Document recognition and AI - unspectacular or impressive?
Reading and using information and data from documents is no great challenge for us as humans. We are effortlessly able to sort and separate a stack of the most diverse documents based on their layout and capture all the necessary information.
For software solutions, this processing is anything but mundane. Efficiently extracting information from incoming business documents, such as purchase orders, is critical for companies that deal with countless documents every day.
Especially because scanning and document capture are worlds apart. When a document is scanned, it is stored digitally on the computer. That's where the process stops.

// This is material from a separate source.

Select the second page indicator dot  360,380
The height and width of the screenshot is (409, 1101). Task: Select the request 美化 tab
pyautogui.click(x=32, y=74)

The file is digitized, but users can't do much with the information contained in the document. However, this information is very valuable and companies need it for use and further processing in their SAP system.
Therefore, it is essential to establish a software or process for content document capture. But this is far from the end of the task.
Despite ever-improving technologies, comprehensive semantic correctness of data extraction is still a challenge, especially when analyzing table contents to identify ordered or invoiced items, as the documents often have complex and ambiguous structures.
One can rely on recognition methods similar to face recognition. In combination with a large number of layout templates and continuous machine learning, high automation rates can be generated for the recognition and capture of documents such as orders or invoices.
This method can be supplemented with an intelligent extraction of table contents that goes beyond the mere recognition of physical structures.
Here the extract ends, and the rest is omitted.